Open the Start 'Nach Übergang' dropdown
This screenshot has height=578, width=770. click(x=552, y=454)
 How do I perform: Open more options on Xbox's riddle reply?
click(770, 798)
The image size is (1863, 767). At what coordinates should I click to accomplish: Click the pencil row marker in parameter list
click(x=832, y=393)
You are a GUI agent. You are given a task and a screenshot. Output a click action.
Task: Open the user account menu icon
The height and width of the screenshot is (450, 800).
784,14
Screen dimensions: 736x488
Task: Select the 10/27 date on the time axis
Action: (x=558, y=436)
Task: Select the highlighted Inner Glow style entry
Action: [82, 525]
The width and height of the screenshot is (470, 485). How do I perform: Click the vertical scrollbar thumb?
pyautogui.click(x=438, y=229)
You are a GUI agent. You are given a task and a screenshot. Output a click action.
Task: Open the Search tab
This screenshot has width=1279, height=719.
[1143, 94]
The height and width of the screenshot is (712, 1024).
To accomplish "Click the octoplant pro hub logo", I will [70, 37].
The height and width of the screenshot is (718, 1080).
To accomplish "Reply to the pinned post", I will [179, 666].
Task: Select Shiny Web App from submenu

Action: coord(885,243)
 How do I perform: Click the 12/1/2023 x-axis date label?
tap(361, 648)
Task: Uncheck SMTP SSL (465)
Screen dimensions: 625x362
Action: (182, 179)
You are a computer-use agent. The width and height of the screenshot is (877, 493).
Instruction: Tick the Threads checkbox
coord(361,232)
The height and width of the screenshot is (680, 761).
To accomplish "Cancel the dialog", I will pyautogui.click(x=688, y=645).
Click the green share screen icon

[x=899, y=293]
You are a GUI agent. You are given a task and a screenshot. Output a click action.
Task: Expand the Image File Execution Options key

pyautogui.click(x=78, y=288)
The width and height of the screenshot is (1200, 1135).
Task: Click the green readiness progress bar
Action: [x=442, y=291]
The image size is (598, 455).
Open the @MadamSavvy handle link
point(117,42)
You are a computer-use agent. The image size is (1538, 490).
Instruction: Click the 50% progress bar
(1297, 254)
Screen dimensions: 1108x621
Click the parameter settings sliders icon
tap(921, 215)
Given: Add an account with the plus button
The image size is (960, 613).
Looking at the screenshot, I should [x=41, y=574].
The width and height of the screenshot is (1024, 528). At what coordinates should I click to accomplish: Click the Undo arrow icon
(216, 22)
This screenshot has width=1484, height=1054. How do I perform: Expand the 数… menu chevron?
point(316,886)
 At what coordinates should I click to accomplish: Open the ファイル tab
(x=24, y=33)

» TASK INSTRUCTIONS: Where a line in the listing above contains "computer", copy that line.

» TASK RESULT:
You are a computer-use agent. The width and height of the screenshot is (877, 493).
You are a computer-use agent. The image size is (1538, 490).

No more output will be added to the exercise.